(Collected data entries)
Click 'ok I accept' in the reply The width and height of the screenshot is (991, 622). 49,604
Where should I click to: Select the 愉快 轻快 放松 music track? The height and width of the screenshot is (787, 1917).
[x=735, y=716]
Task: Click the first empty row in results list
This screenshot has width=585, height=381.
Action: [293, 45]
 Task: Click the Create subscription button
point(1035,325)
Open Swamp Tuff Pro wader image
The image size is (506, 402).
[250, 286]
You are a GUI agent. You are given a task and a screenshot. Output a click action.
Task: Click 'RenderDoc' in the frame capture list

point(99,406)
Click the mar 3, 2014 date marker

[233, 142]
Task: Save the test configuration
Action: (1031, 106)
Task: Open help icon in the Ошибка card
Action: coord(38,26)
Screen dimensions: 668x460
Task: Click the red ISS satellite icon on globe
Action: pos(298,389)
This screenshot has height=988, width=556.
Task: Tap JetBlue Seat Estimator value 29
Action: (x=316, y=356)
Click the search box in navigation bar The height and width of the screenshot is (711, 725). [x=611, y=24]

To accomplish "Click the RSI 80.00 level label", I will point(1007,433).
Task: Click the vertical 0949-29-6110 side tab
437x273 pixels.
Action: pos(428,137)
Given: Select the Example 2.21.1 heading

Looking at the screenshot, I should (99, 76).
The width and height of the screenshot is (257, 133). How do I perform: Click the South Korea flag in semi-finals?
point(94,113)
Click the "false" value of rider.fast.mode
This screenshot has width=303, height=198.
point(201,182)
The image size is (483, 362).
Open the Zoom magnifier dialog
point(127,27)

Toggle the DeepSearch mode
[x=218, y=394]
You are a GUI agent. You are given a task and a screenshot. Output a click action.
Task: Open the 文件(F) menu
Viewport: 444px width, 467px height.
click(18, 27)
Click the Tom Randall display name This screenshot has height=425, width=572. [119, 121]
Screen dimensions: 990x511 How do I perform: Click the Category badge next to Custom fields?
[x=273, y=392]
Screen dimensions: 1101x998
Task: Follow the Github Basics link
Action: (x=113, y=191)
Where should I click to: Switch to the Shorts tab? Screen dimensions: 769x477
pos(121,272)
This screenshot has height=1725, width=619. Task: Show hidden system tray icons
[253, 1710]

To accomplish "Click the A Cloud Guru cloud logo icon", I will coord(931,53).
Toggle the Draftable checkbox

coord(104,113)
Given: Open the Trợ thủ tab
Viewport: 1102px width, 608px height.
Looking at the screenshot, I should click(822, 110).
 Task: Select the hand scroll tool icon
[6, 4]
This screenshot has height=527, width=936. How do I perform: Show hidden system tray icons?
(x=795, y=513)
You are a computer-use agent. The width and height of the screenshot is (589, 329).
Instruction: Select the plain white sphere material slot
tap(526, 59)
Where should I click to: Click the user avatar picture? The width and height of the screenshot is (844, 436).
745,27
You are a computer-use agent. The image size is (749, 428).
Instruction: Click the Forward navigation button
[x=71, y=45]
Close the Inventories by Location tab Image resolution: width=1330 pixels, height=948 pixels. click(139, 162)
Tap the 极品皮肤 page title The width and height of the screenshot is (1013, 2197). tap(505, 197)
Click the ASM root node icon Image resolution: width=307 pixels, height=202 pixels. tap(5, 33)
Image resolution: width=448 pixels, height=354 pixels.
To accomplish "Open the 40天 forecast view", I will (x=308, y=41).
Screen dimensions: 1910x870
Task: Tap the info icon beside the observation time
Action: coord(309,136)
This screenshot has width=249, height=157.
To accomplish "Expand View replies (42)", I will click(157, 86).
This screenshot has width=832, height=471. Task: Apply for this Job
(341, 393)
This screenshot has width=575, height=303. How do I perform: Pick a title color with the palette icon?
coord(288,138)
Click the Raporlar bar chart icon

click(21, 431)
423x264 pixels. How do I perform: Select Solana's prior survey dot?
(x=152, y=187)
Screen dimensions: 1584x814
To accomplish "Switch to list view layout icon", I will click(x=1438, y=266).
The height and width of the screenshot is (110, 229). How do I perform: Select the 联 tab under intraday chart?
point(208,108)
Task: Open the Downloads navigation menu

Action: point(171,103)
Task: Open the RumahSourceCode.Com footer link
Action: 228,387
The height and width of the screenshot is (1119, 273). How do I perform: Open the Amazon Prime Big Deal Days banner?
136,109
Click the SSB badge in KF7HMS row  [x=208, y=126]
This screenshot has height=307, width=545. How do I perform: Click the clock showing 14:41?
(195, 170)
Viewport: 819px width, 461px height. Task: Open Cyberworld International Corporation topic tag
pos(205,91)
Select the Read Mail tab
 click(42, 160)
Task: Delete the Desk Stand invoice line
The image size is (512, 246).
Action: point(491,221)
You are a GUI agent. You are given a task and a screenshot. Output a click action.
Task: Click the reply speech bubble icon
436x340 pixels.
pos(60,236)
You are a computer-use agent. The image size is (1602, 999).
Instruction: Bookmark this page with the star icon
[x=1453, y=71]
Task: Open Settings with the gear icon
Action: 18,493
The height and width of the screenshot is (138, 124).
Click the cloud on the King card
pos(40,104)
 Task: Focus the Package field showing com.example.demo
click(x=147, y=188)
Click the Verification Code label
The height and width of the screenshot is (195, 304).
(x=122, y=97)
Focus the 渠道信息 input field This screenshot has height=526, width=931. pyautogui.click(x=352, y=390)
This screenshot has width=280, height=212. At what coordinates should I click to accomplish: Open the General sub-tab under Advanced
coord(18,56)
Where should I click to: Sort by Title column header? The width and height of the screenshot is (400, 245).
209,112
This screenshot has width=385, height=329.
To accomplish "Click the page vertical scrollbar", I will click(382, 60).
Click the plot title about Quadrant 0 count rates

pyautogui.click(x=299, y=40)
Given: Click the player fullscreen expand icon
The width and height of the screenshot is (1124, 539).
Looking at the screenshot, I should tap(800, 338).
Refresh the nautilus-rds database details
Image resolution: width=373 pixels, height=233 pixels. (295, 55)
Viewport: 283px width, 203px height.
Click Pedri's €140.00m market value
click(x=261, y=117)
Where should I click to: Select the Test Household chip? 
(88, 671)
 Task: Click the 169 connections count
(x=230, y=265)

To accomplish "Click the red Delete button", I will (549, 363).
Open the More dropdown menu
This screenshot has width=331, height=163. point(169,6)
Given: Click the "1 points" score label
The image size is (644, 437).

**WHAT YOU WILL DO**
The answer must be every line of the data that holds the word "computer".

**SOLUTION TO THE PROBLEM**
You are a computer-use agent. The width and height of the screenshot is (589, 329).
You are a computer-use agent. The image size is (749, 428).
You are a computer-use agent. The image size is (1602, 999).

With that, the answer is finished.